Here we use a vocal analog of the silent gesture paradigm to test whether biases
previously observed in silent gesture generalize to the vocal modality. We do
this by testing the word order preferences for extensional events (in which both
participants in the action are concrete, e.g., ‘the pirate throws the guitar’) vs
intensional events (in which the Patient is unspecific or dependent on the action,
e.g., ‘the pirate thinks of the guitar’). Schouwstra & de Swart (2014) showed a
preference for SOV for extensional events and SVO for intensional events in
silent gesture. Here, we tested participants in the vocal modality, to see if this
meaning-dependent word order pattern replicates outside the manual modality.

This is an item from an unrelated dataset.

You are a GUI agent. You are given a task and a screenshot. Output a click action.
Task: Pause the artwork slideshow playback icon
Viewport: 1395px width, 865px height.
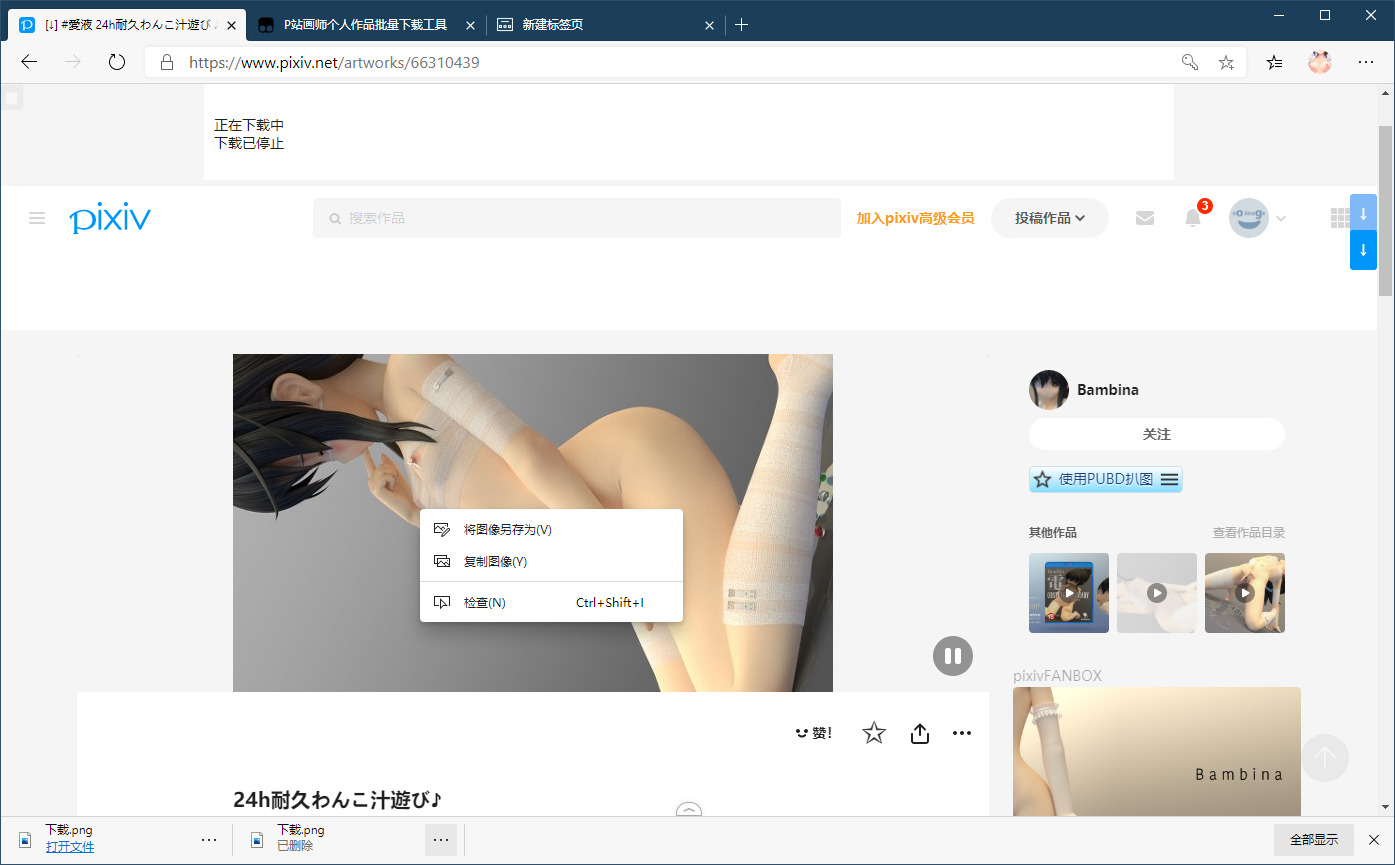click(x=952, y=656)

In experiment 1, we asked native SVO participants (N=20) to use non-linguistic
vocalizations to describe pictures while sitting on their hands. The stimuli were
line drawings that consisted of 32 extensional events (e.g. ‘a robot drops a drill’)
and 32 intensional events (e.g. ‘a diver loves a car’) that were selected to be
relatively easy to describe using non-linguistic vocalizations. In each
description, the elements were coded as subject, object or verb. For instance,
‘evil-laugh’ (denoting a witch) was coded as Subject; ‘boom’ (denoting
dropping of an object) was coded as Verb. Sequences with repeated consecutive
constituents were recoded as if having only one iteration of each constituent
(SVVO was recoded as SVO). Sequences with non-consecutive repetitions
remained as they were (VSVO remained VSVO). Word orders other than SVO
or SOV (14% of the total data set) were excluded from statistical analysis.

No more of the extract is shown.